Читаем Русская мифология: Мир образов фольклора полностью

Находя несогласованность в представлениях народа о том, когда же душа претерпевает суд — сразу после кончины человека либо «в конце времен», — А. Я. Гуревич объясняет такое противоречие следующим образом: для простых верующих здесь не было проблемы; человек умирает и получает воздаяние по делам своим, а Страшный Суд представляется столь далеким и неопределенным, что он сливается с судом, который вершится по смерти индивида[3793]. Рассматривая «Видение Агнии», к аналогичному выводу приходит и акад. Н. Н. Покровский: в этом произведении частный и всеобщий суды совмещены во времени[3794]. Соответственно в легендах чаще всего сливаются временная и вечная участь людей в загробном мире. И тем не менее вопрос о соотношении частного суда, изображение которого оказалось предпочтительней для фольклорной традиции, и всеобщего суда, постулируемого в первую очередь церковным учением, будоражил человеческое сознание, стимулируя формирование связанных с ним легенд «визионерского» плана. Особенно это характерно для западноевропейских дидактических «примеров» (exempla) XIII в. В одном из подобного рода рассказов, приведенных А. Я. Гуревичем, покойный канцлер Филипп явился с «того света», чтобы в соответствии с договоренностью и данным им обещанием поведать своему другу, епископу, об участи, постигшей его душу. Визионер сообщил, что Страшный Суд состоялся в тот самый день, когда он скончался. «Безмерно пораженный этим заявлением, епископ возразил: „Дивлюсь я тому, что ты, человек исключительной образованности, такое полагаешь, ибо предреченный Писанием Судный день еще не наступил“. На что покойник, демонстрируя следы адских мук на своем теле, ответил: „Из всей образованности, коей я обладал, пока был жив, не осталось у меня и единой йоты“»[3795]. Вопрос о соотношении обеих эсхатологических версий в каждой из легенд, как и в «примерах» (exempla), может, как видим, решаться по-разному.

На Страшном Суде Божием

По преданию, изложенному в Лаврентьевской летописи, именно изображение Страшного Суда, выполненное на «запоне» (полотне), явил князю Владимиру греческий проповедник: «И се рек, показа Володимеру запону, на ней же бе написано судище Господне»[3796]. При этом он объяснил, что вступивший в их веру воскреснет по своей кончине и затем уже не умрет вовеки, тогда как принявший другой закон будет на «том свете» гореть в огне. По-видимому, для князя Владимира это был веский довод в пользу принятия христианства — учения, обосновавшего доктрину Страшного Суда.
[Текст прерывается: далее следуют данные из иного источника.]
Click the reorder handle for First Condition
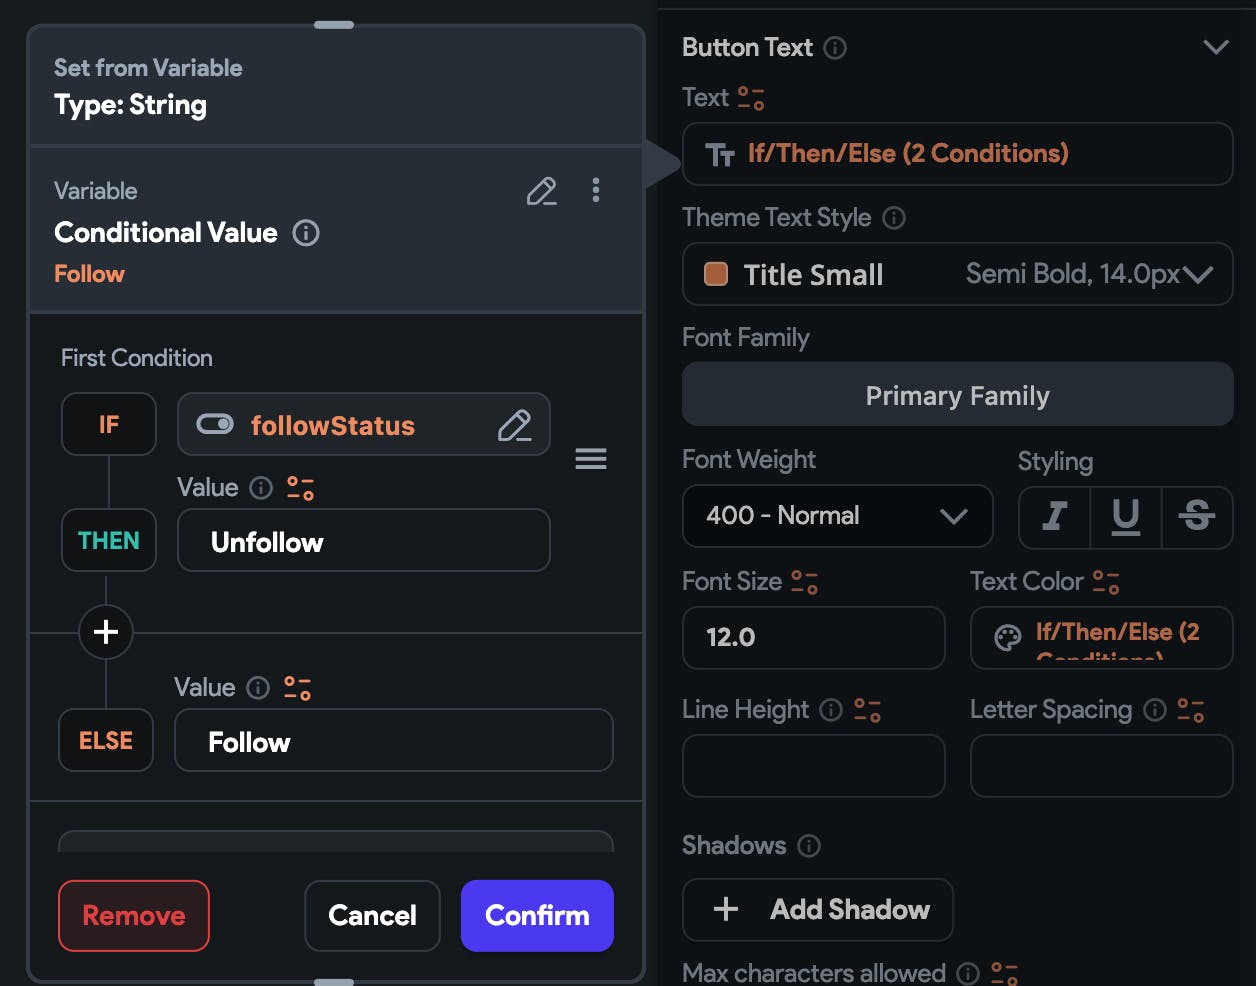 [591, 459]
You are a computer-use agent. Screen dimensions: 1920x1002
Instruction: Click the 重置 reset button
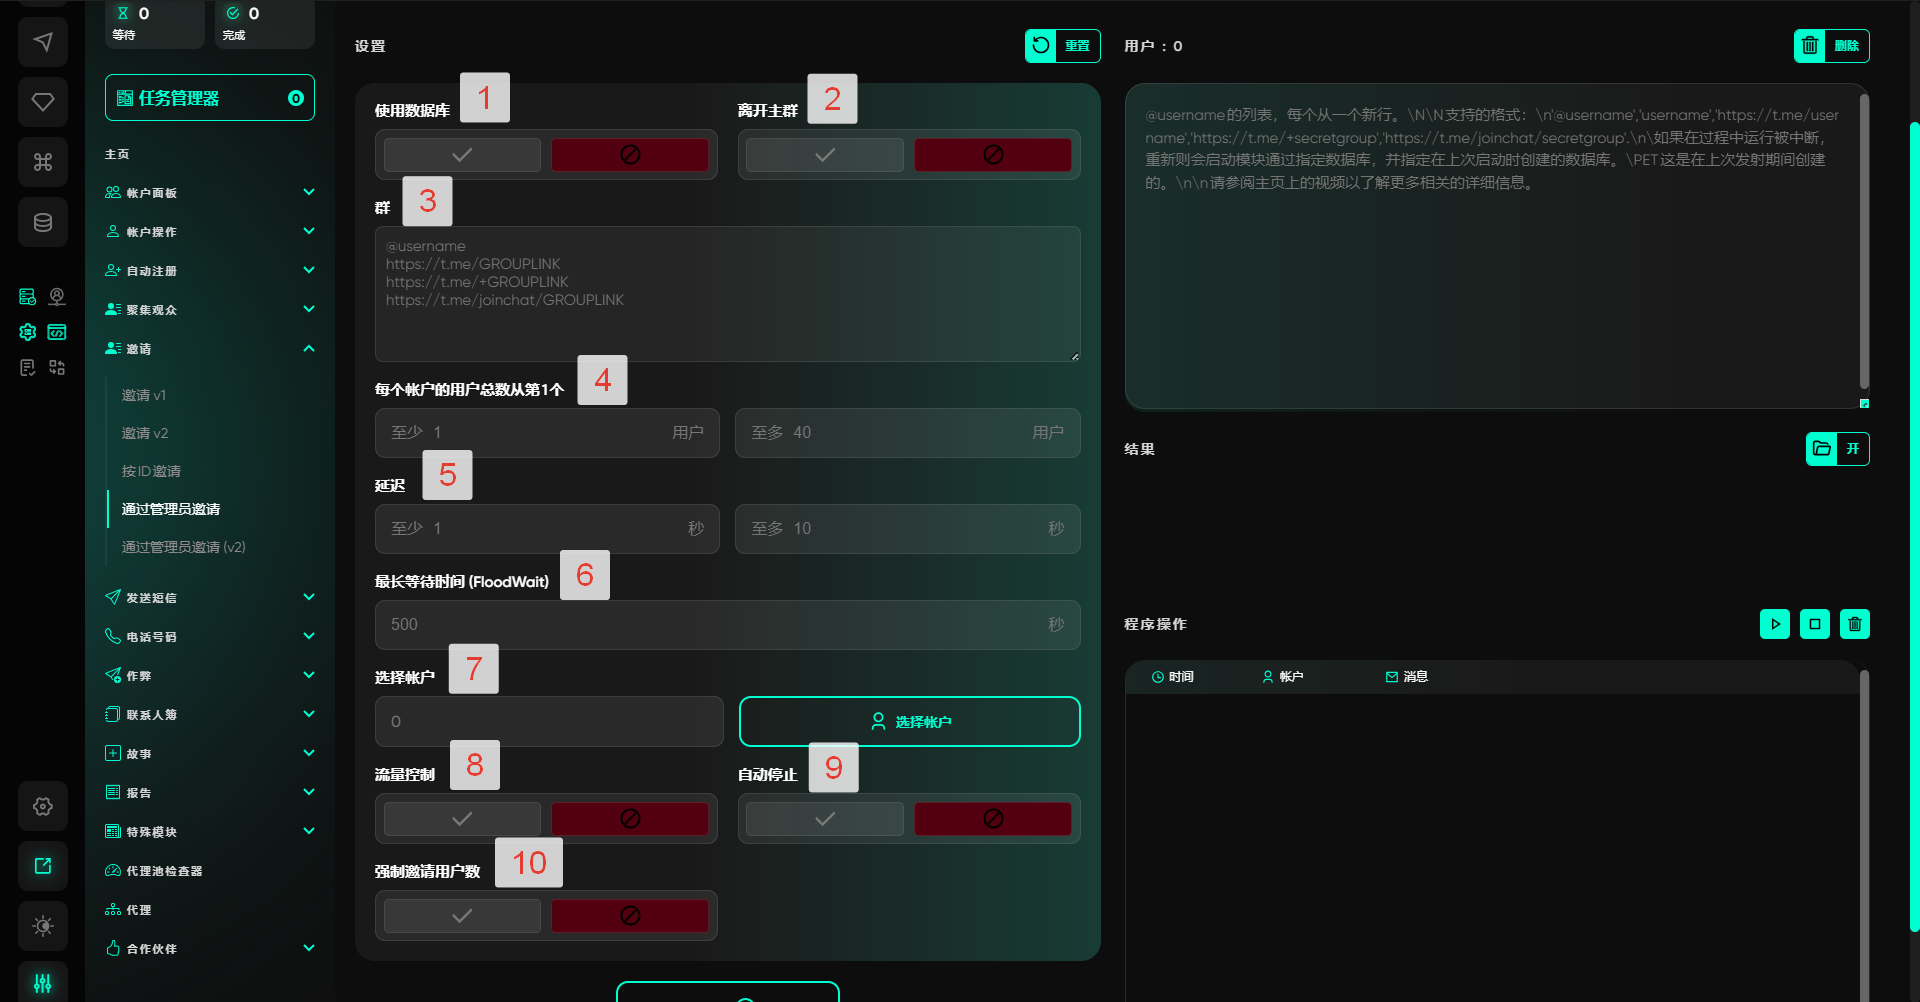point(1062,46)
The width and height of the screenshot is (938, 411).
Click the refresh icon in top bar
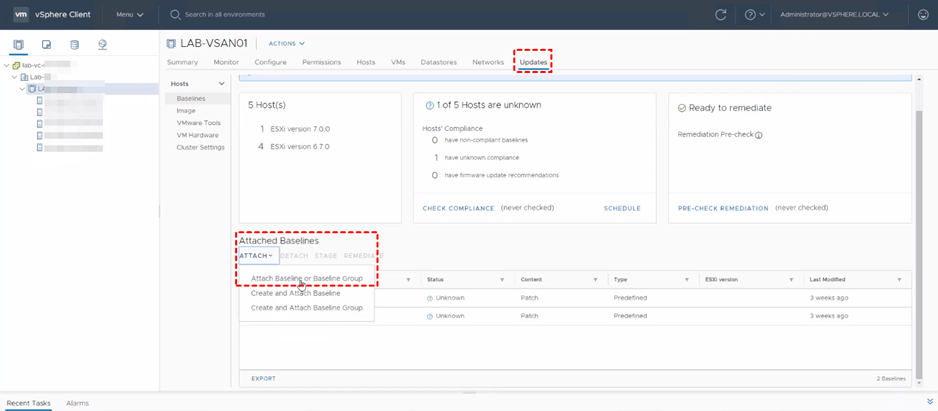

Как повествуется в легендах, тот, кто в состоянии обмирания попадает на краткий момент в загробный мир, успевает, случается, запечатлеть в своей памяти картины Страшного Суда: «Рассказывает, что на том свете видел. Прошел, говорит, и ад и рай. Видел этот самый Суд Страшный»[3797]. В «Видении Агнии» обмершая не просто сторонний наблюдатель происходящего, но и сама предстает перед Страшным Судом, имеющим вселенский характер и космические масштабы. Пребывая на «том свете», Агния глядит на восток, где отчетливо обозначились распятие и «суд уже готовый». Мертвые воскресли. Поскольку воскресают все когда-либо жившие люди, они «стоят на земле густо» и так же, как и обмершая, смотрят в ожидании суда на восток, который в мифологии ассоциируется с небом. И, действительно, посмотрев вверх, Агния увидала разверстое небо, где стоял «страшный престол» и сиял «великий свет». Сильно устрашившись, обмершая предстала перед Судией, моля его о прощении. Созданная вербальными средствами картина, на которой Судия сидел на руках матери «во образе отрочате», соответствует иконописному изображению Божией Матери с младенцем. Он никак не прощал Агнию. И лишь когда Богородица, всегда осмысляемая в легендах, апокрифах, житиях как извечная заступница за грешный человеческий род, сняв Сына с колен и посадив на престол, поклонилась ему, только тогда Бог простил обмершую[3798]. Не являясь в системе рассматриваемого цикла сюжетообразующим, мотив общего, вселенского суда, что наблюдается и в данном случае, сливается с мотивом частного, индивидуального суда.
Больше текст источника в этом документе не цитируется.